Richmond alum’s life-saving medical practice
Alumni
Johns Hopkins pediatric urologist details his journey from UR student to his current role performing infant bladder exstrophy surgery.
Chad Crigger spent a lot of time in the local hospital as a child in his hometown of Charleston, West Virginia. It wasn’t due to chronic illness, however, he was simply tagging along with his parents while they worked. His mother was a nurse, and his father was a surgeon.
“Whether doing rounds with my dad or hanging out at the nursing station with my mom drinking grape juice and eating crackers, it seemed like I was always in the hospital,” recalls Crigger. “When I witnessed how appreciative the patients were and realized the immediate impact you can make working in this field, it influenced me to pursue a surgical career.”
A gift from his parents at age 11 — a book called The Human Body Explained — sealed the deal. “I think from that point on, I didn’t consider anything other than medicine,” he said. “I still have that book. Actually, it’s sitting right here in my office.”
The office he’s referring to is at Johns Hopkins Children’s Center, where Crigger is an attending pediatric urologist and assistant professor within the Brady Urological Institute. He specializes in bladder exstrophy, a rare birth defect where the bladder forms outside the fetus’ body. At the Center — recognized as one of the top centers in the world for this type of surgery — Crigger has been performing a surgery known as modern staged repair for the past four years as a member of pediatric urology pioneer Dr. John Gearhart’s team.
“Generally speaking, there are two techniques to repair this issue. The other technique combines the repair and reconstruction, whereas we concentrate on one aspect at a time,” Crigger said. This type of surgery is usually not performed on newborns. “Typically, we wait until they are 4 to 6 months old, if possible.”
It was Gearhart’s talk as a visiting professor at WVU, while Crigger was a urology resident there, that piqued his interest in this area of medicine.
“He lectured us on exstrophy, and it immediately appealed to me,” he said. “It tied together elements of embryology, major surgery, and reconstructive and plastic surgery techniques, not to mention working with a team, and I knew that’s what I wanted to do.” He kept in touch with Gearhart until it came time to apply for a fellowship, which required two additional years of specialized surgical training after his five-year surgical residency.
Just like his medical career seemed destined, so did his route to college. “When I toured the campus, I felt an instant connection.
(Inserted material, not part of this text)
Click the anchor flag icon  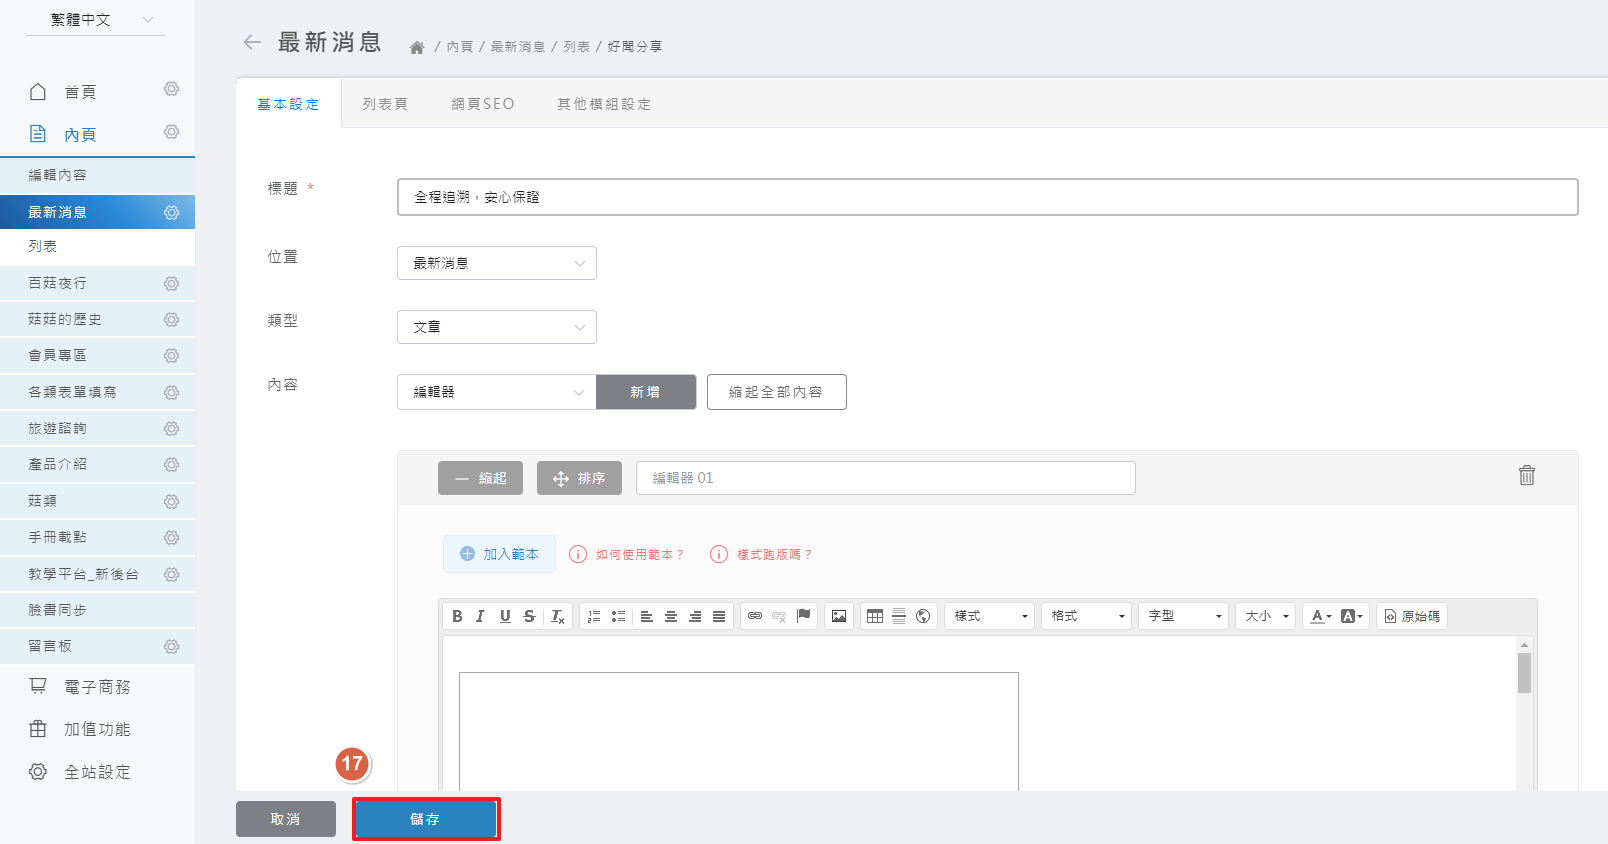[x=803, y=616]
My high school counselor went to the University of Richmond and suggested it because I was looking to major in pre-med,” Crigger said.
A member of the Class of 2011, he is still in touch with a group of friends he met in his first year at Gray Court.
During the summers after his sophomore and junior years, Crigger served as a camp counselor for Camp Kesem, which caters to children who have lost a parent to cancer. He credits this time as the pivotal moment that fostered his interest in working with children.
“That experience is the driving factor of why I chose to pursue pediatric surgery,” he said. “I enjoyed working with kids, and being a counselor equipped me for challenging conversations with families down the road.”
A life-changing public health campaign trip to Peru while a teaching assistant for health policy professor Rick Mayes during his junior year sparked an interest in health policy. He later obtained his master’s in public health policy at West Virginia University before enrolling at Marshall University for his medical degree.
Crigger said his undergrad studies also provided him with a solid background in research and that working as a research lab assistant to chemistry professor Kelling Donald changed his career trajectory. “The research background that he helped build for me has allowed me to pursue research here at Hopkins,” he said.
Since bladder exstrophy repair was only developed in the late 1960s and 70s, the first wave of patients is now in their 50s. Crigger maintains a database to track patients over time and regularly surveys them. “The database is a treasure trove of knowledge,” he said. “We’re starting to get beyond the point of whether these kids can survive surgery and have a normal quality of life, but now it’s about what does exstrophy look like in these aging adults.”